MATERIAL TO PROCESS:
┌──

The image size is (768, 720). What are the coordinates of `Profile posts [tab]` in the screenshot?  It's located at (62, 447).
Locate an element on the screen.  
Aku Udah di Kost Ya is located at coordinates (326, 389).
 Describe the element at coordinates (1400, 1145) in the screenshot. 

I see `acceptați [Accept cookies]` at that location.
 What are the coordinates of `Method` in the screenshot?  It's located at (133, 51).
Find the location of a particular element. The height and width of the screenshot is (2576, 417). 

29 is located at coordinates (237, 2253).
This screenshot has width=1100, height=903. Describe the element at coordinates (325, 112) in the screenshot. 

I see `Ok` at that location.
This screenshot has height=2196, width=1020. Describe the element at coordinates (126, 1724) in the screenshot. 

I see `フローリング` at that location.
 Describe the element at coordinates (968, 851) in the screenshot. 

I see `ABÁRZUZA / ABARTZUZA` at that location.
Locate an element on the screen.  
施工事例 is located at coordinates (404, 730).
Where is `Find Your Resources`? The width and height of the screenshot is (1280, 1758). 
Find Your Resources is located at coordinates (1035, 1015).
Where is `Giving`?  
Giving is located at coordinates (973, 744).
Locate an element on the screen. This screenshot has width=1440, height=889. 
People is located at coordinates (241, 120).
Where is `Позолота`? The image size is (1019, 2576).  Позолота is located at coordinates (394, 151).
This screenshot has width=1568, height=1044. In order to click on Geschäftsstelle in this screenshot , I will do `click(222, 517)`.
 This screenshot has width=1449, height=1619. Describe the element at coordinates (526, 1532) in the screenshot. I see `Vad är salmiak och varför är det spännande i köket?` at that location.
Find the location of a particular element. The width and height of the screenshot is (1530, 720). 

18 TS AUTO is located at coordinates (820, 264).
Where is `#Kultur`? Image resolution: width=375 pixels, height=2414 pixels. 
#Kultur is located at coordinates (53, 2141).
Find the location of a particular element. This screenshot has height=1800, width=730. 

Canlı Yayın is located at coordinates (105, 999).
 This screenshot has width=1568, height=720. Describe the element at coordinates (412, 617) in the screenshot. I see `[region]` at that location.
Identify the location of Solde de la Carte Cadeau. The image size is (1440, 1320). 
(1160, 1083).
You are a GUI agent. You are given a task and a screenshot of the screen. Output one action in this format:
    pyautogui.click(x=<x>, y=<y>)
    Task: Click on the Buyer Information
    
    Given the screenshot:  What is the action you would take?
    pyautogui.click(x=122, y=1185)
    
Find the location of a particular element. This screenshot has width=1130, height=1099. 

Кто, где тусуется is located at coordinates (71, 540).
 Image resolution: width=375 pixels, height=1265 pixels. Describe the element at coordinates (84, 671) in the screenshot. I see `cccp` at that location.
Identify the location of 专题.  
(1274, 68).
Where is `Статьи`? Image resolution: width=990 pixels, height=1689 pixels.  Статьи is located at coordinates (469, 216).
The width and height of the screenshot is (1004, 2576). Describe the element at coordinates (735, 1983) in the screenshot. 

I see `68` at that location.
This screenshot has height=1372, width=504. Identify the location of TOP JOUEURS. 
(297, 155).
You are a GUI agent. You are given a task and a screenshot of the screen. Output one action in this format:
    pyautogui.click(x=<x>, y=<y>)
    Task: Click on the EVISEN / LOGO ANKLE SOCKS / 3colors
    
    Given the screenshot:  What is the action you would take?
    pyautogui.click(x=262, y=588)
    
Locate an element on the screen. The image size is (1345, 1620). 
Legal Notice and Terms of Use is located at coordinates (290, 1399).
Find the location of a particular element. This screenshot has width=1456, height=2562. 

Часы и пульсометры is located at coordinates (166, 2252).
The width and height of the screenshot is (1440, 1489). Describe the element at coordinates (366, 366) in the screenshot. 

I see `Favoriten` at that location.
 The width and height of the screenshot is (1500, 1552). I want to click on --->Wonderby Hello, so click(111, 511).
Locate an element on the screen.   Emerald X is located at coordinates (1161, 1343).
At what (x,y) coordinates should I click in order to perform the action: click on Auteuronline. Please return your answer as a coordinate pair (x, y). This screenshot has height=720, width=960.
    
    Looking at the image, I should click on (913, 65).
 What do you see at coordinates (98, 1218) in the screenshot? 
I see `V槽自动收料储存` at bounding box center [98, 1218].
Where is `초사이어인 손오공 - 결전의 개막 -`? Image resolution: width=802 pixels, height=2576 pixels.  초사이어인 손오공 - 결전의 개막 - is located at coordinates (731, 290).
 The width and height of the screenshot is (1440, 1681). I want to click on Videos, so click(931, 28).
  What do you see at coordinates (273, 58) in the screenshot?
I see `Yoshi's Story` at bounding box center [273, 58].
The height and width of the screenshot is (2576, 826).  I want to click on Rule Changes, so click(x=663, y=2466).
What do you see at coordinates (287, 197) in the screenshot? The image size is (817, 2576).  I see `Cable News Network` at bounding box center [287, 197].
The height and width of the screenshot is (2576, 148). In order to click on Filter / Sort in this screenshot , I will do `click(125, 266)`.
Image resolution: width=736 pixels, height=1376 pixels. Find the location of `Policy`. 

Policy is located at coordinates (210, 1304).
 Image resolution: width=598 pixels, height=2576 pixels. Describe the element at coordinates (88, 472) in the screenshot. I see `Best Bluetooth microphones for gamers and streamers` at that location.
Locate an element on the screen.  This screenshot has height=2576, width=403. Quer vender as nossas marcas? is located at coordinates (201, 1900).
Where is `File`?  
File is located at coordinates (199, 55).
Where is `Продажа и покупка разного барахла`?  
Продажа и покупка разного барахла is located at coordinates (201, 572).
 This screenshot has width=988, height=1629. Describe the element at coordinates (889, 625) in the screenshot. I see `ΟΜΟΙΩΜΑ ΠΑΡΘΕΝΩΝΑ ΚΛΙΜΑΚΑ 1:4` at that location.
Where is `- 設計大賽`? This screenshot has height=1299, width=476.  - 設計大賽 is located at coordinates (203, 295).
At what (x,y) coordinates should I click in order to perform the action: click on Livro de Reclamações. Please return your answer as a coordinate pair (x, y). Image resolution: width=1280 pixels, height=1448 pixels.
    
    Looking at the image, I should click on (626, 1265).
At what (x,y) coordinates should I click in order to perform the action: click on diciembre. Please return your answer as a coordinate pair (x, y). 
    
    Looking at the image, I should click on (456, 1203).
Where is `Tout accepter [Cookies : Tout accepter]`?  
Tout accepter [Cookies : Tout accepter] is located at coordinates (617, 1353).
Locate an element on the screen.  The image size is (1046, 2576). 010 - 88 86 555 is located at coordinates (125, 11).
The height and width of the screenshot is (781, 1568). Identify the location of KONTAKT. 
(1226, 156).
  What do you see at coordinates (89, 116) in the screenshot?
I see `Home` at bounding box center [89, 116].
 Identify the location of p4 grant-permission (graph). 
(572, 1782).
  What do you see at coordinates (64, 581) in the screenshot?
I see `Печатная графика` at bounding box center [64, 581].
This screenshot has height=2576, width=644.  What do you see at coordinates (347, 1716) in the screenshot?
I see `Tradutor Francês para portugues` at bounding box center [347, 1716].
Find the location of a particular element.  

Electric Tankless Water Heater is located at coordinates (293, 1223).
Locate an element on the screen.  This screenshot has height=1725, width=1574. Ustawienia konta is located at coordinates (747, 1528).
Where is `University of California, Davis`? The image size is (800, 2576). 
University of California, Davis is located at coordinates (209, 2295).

└──

OBJECTIVE:
Which lines above contain the word "разного"? Gather each of them and copy it in full.

RESPONSE TO THIS TASK:
Where is `Продажа и покупка разного барахла`?  
Продажа и покупка разного барахла is located at coordinates (201, 572).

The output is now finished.